By Sujata Dand, KERA Reporter

http://stream.publicbroadcasting.net/production/mp3/kera/local-kera-687706.mp3

Dallas, TX –

Louise Raggio: During the 60s, I was really trying to get leadership in the state bar of Texas. Texas had the worst laws in the whole United States, discriminatory, especially toward married women.

Sujata Dand: The 1960s was a decade of change for the Raggios - the law firm was growing, the boys were turning into men, and Louise was stepping into politics.

Raggio: Basically, when a man and woman married, they said the husband and wife are one, and he was the one. Because all of her property rights when she married were not hers anymore.

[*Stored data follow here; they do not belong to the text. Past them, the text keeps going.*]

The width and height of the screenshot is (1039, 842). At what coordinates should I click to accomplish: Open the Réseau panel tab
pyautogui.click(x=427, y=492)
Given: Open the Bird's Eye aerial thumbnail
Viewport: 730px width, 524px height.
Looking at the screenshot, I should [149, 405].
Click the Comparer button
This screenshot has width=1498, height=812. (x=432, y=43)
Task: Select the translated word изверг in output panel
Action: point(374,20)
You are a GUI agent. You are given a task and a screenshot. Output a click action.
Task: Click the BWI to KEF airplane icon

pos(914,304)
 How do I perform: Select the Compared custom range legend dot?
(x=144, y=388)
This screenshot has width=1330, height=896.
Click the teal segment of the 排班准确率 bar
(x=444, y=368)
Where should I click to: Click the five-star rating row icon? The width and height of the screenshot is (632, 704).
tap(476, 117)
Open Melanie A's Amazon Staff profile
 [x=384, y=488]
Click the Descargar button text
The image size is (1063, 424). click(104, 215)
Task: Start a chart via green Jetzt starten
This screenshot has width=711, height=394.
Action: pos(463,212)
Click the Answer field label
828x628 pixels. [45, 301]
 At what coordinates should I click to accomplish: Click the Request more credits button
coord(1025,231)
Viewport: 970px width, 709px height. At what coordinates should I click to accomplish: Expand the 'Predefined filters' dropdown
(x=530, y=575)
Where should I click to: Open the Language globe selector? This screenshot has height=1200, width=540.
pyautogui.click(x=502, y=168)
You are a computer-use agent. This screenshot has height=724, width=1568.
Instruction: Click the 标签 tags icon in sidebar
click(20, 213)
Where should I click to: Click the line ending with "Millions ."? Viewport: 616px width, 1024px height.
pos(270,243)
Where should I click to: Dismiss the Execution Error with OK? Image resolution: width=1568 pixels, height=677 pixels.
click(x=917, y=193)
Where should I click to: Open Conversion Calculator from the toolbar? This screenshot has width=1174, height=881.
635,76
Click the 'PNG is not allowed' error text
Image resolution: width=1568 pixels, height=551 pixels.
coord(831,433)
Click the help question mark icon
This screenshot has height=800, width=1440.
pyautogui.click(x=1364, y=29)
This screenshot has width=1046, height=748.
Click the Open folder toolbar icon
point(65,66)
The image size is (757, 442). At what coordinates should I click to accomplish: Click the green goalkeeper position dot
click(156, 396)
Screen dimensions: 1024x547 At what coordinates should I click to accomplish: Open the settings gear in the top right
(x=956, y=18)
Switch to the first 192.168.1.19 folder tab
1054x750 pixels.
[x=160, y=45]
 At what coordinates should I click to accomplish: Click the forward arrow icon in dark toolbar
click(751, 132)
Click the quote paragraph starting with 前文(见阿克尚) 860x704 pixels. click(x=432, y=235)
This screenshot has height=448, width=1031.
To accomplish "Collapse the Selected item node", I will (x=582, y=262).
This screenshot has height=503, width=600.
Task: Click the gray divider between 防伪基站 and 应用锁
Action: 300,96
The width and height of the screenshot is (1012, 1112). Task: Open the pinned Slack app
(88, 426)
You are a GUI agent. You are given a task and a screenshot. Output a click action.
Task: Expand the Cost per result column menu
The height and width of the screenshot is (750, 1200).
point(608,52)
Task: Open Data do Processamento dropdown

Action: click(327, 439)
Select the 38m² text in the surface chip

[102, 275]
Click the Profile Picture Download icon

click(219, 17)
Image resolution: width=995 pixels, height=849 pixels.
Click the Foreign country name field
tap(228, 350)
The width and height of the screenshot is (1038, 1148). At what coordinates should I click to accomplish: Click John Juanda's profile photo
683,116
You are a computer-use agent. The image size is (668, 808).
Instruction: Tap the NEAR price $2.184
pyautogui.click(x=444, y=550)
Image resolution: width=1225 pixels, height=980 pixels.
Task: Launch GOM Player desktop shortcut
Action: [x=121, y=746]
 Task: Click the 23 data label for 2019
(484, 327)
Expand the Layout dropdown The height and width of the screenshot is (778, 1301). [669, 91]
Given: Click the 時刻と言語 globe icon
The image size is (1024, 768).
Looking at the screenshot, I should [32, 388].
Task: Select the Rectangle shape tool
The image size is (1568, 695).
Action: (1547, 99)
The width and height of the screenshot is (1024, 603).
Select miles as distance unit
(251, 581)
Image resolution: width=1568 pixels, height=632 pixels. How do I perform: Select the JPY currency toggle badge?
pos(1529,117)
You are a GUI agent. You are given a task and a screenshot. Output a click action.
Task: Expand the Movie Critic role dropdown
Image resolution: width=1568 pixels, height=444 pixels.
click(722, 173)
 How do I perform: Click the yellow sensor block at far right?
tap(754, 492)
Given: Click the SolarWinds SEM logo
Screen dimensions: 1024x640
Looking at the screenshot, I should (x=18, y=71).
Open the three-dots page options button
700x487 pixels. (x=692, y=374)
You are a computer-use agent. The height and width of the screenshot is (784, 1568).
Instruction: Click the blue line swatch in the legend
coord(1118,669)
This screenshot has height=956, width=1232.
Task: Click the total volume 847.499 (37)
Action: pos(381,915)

Dand: The women's movement was taking shape nationally, but there was little activity in the south. In TX, married women basically had the same rights as children. A woman could run her own legal affairs only if she was single, widowed or divorced.

Raggio: If she owned an apartment house, free and clear, when she married the rents belonged to her husband. Ah, she couldn't sell property without his joint or in consent. And if she had a bank account he could tell the bank not to let her withdraw any of her funds.

Dand: Louise was aggravated by the legal restrictions imposed on married women. She had experienced them both personally and professionally.

Raggio: Many of us believed that we married women lawyers, we married women doctors, we married women accountants were practicing illegally because, theoretically, we should have had our husbands sign every pleading that we prepared. When I had to make bonds, I would have to take the papers and have my husband sign the bond because as a married woman, my signature was not valid.

Dand: Texas lawmakers weren't quite ready to pass the equal rights amendment, so Louise tried a different approach introducing a new statute that would change Texas property law.

Raggio: The Marital Property Act of 1967 actually gave the same results as a Constitutional amendment. This was massive legislation that changed Texas law 180 degrees.